Notice that even the industry demonstrates this – employer-sponsored retirement accounts and individual retirement accounts have this so-called “catch-up contributions”. This will allow investors to put away more money in their accounts beginning the year that investor turns 50.

This is basically because the majority of the population, not only in the United States but also around the world, are undersaved when they reach retirement. By your 50’s, you should have saved four or five times your annual salary in order to ensure your stress-free retirement – according to the experts. Unfortunately, there are a lot of people just can’t afford to retire yet because of undersaving for retirement in their earlier years.

People are expected to live longer in the future. So in reality, future retirees need to push away anxiety over potential money problems and get to business.  Take into account all expenses you’ll possibly incur in retirements, such as health-care costs and bills and save, so you’re not one of the many people who is undersaved for retirement. That being said, you need to take small steps in your 50’s to get to where you’d like to be in the future.

You may not be able to hit the number you were hoping for, but any number or amount you add now will definitely improve your lifestyle in the long run. You have to think of it incrementally.

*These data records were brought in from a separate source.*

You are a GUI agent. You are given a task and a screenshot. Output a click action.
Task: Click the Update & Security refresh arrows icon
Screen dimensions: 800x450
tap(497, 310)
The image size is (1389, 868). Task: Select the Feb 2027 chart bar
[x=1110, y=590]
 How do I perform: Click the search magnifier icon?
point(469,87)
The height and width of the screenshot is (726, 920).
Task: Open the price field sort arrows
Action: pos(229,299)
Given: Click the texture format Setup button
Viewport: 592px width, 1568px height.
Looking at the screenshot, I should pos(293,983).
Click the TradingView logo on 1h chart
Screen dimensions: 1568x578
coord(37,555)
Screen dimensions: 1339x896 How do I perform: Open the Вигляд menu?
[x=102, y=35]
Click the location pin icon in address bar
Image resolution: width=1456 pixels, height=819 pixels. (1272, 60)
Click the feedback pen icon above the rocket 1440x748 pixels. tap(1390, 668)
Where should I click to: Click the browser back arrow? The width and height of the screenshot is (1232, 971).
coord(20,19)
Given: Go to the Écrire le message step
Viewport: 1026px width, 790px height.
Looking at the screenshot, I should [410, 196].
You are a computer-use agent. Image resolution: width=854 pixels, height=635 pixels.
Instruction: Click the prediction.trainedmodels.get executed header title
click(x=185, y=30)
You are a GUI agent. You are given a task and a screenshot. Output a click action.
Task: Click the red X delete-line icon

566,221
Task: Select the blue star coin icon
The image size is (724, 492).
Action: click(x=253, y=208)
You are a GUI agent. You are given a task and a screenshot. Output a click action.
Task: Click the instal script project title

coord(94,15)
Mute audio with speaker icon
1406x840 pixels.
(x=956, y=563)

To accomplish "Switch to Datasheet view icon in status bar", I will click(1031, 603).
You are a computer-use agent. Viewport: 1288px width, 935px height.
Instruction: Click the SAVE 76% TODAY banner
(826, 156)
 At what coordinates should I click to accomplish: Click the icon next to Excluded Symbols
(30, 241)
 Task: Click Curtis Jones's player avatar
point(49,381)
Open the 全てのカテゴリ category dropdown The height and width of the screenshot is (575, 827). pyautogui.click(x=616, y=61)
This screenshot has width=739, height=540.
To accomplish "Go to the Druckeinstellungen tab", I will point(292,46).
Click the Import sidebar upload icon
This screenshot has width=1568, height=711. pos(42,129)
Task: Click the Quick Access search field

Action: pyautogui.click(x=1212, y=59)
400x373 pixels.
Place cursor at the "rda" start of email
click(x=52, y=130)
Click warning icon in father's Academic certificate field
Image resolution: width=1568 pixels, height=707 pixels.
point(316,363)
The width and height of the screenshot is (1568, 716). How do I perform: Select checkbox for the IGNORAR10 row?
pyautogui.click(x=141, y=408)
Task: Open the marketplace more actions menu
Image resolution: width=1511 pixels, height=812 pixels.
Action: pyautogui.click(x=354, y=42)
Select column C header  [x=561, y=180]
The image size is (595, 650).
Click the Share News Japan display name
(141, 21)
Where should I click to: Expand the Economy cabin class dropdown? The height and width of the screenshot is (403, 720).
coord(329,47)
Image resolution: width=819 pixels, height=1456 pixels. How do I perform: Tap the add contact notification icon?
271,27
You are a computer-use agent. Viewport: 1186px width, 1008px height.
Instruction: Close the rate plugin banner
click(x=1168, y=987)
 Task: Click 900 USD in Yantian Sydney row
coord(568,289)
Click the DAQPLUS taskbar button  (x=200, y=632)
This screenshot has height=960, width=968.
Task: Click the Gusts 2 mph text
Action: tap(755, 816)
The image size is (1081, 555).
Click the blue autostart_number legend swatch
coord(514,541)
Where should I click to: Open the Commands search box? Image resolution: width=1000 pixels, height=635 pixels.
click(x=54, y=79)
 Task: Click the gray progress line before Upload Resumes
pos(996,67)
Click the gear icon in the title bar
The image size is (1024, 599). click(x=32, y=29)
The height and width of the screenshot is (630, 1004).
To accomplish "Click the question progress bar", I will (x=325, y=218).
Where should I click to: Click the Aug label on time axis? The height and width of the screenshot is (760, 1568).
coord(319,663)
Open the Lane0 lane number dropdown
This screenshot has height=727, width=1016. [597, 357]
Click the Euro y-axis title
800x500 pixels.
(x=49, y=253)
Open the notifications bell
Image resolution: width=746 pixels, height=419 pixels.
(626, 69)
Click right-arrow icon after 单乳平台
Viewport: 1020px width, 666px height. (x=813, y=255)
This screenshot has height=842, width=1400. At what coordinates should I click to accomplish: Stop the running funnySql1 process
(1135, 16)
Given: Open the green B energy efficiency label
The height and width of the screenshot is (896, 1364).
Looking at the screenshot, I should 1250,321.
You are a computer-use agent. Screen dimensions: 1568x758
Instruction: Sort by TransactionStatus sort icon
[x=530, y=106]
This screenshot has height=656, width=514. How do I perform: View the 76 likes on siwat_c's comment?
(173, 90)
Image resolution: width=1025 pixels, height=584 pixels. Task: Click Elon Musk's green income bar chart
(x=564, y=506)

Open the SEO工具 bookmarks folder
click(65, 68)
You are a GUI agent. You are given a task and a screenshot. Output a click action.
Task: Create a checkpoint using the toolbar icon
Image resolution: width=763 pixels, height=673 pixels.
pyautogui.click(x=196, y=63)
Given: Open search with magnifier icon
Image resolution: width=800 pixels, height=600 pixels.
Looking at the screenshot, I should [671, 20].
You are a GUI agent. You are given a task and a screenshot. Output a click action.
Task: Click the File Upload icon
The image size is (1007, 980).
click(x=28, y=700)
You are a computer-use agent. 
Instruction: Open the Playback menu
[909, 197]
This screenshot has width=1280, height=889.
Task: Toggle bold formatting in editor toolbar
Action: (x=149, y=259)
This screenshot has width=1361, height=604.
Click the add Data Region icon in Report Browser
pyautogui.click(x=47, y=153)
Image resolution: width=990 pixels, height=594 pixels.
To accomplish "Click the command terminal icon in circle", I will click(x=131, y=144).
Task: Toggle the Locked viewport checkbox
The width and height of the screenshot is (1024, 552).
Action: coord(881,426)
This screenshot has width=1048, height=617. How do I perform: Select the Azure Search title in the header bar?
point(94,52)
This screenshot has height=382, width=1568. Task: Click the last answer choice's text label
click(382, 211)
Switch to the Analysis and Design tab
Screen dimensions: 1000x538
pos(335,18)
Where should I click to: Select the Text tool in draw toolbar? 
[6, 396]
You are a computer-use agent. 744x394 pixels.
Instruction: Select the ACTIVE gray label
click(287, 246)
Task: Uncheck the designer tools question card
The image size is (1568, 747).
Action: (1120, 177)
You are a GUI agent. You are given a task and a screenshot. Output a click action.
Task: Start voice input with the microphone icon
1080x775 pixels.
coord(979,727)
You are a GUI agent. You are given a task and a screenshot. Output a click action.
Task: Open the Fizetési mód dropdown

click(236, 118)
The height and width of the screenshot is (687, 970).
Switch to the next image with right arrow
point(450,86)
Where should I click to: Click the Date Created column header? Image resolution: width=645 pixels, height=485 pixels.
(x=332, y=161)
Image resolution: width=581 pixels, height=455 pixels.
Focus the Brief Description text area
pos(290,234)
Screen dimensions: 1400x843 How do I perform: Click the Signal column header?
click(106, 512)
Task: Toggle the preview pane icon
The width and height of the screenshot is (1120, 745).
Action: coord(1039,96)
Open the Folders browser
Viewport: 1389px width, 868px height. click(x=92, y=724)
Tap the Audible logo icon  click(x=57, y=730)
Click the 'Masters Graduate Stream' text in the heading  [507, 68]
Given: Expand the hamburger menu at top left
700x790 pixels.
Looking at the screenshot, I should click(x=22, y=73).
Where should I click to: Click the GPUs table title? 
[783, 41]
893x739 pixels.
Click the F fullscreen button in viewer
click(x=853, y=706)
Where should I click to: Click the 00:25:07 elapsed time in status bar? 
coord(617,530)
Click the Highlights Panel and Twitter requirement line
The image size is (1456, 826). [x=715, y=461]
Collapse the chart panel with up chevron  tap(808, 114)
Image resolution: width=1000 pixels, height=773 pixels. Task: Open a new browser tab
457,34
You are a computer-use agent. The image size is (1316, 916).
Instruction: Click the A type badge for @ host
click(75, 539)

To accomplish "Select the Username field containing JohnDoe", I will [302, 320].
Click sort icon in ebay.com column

At your 50s, you’ve probably been working hard for your money in decades by now. To have a stress-free retirement is a great goal, so you need to make the most of your finances and retirement planning. You can start with determining the appropriate age to retire, becoming familiar with health insurance, like Medicare, and understanding your pension and how it’s protected.

Midlife is indeed filled with challenges and opportunities. Your children might be financially independent and earning their own money soon or any kids related costs should be behind you – or so you hope. While losing your job maybe a bigger risk now that you’re older, you’re also likely at the peak of your career at your 50’s.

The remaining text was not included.